L’art du raku

Estampe japonaise

Symbole par excellence de la précarité des choses, la céramique tire certe de sa fragilité l’un de ses plus grands charmes. Elle convient à merveille à cette civilisation dont tout l’esprit est imprégné de nostalgie boudhique, tempéré de tendresse, au coeur fou parfois, mais toujours chaud, bien qu’abrité derrière le rempart protecteur des conventions sociales. c’est pourquoi ce qui s’épanouit à l’écart de cette inspiration, ce qui brille trop, ce qui tient encore à un faste renié par l’esthète cultivant le détachement des biens du siècle, n’appartient pas directement au monde japonais.

Vadime et Danielle Elisseeff – La civilisation japonaise – 1987

Les origines du raku

La poterie est cuite suivant un procédé japonais employé depuis le XVIe siècle. Cette technique, liée à la culture Zen, a été developpée par un potier du nom de Chojiro et par le créateur de la cérémonie du thé, Rikyu.

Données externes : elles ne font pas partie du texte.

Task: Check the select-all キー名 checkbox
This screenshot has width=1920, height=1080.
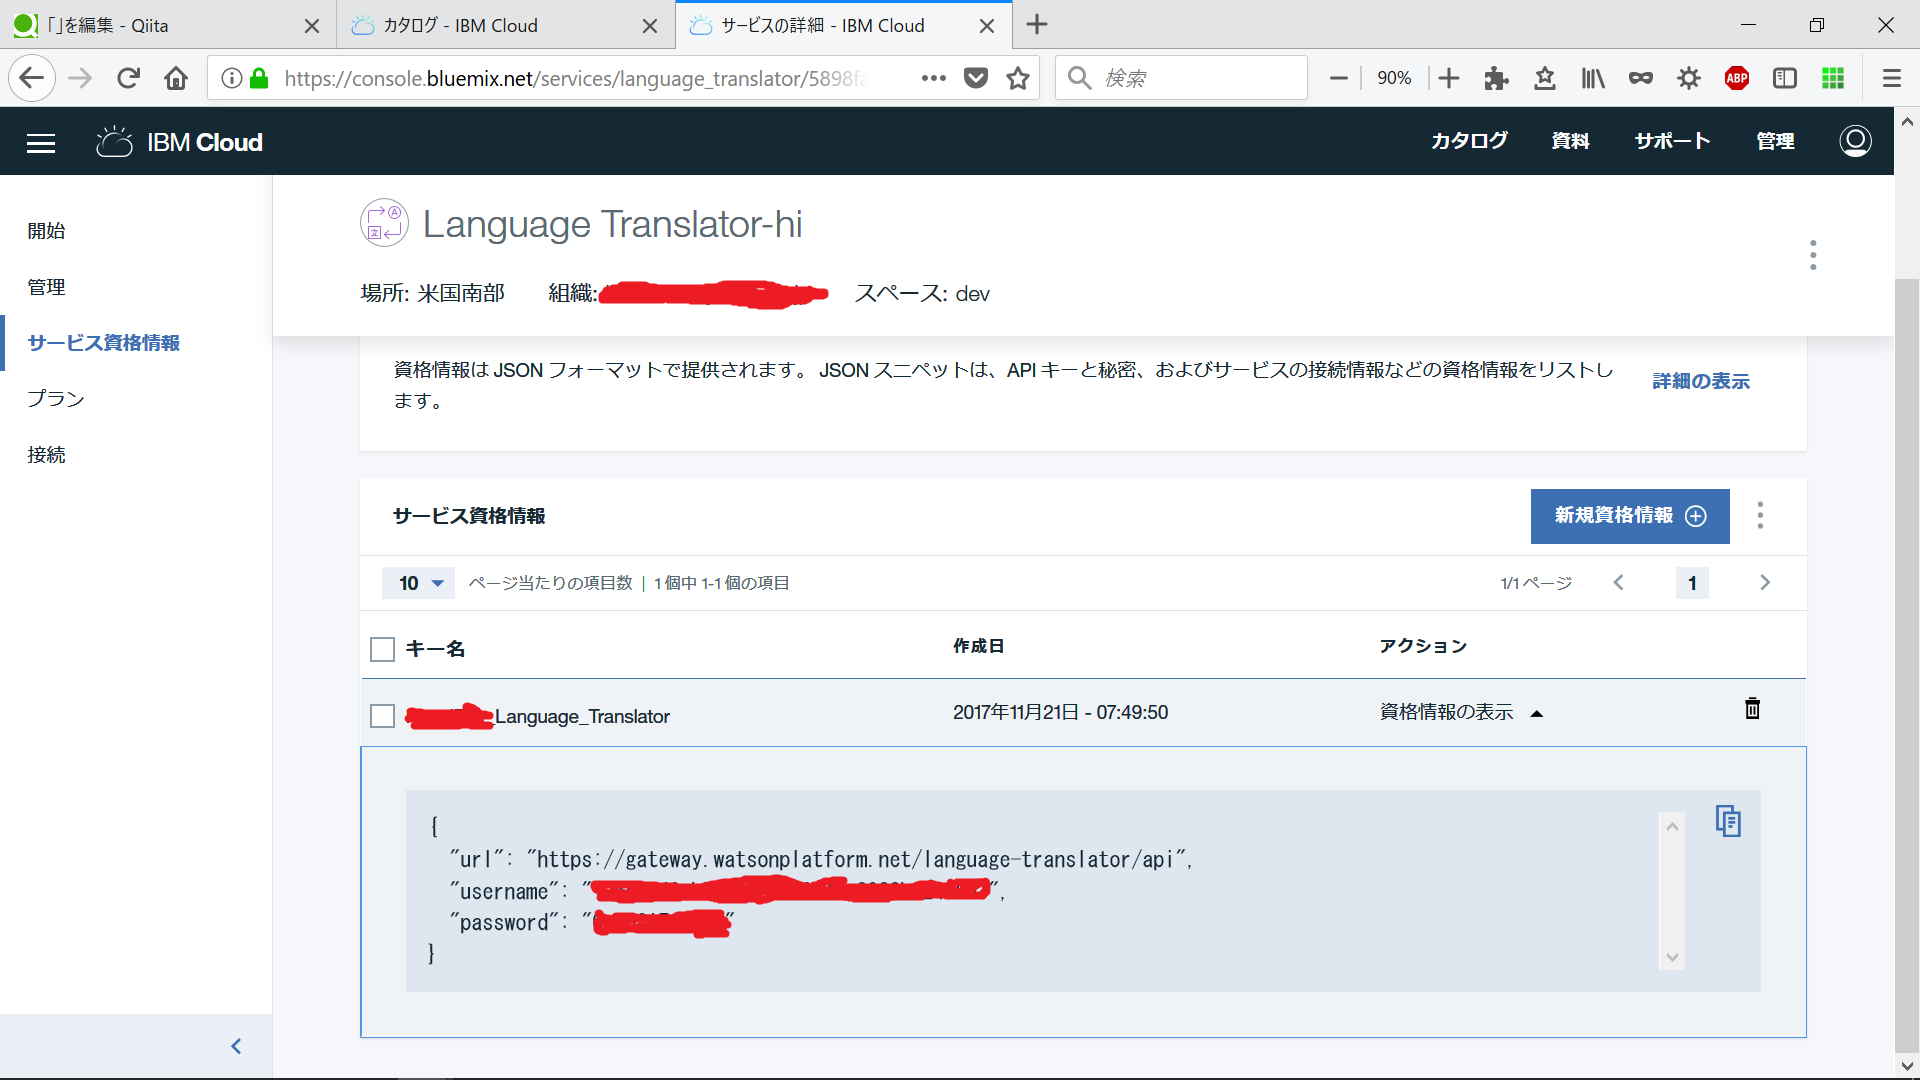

Le raku était alors employé principalement pour la fabrication de bols à thé, le liquide pénétrant dans les fissures des bols sortis incandescents du four. Le hasard tient une grande place dans le raku. La magie de l’émail, la formation des fissures et les étranges reflets produits font que les créations sont toujours uniques.

La technique du raku

La pièce est modelée, séchée, puis cuite à environs 1000 degrés. Après la pose de l’émail, elle sera à nouveau cuite à la même température avec un défournement immédiat. Le choc thermique qui en découle provoque des craquelures qui se révèleront par un enfumage dans un récipient rempli de copeaux de bois.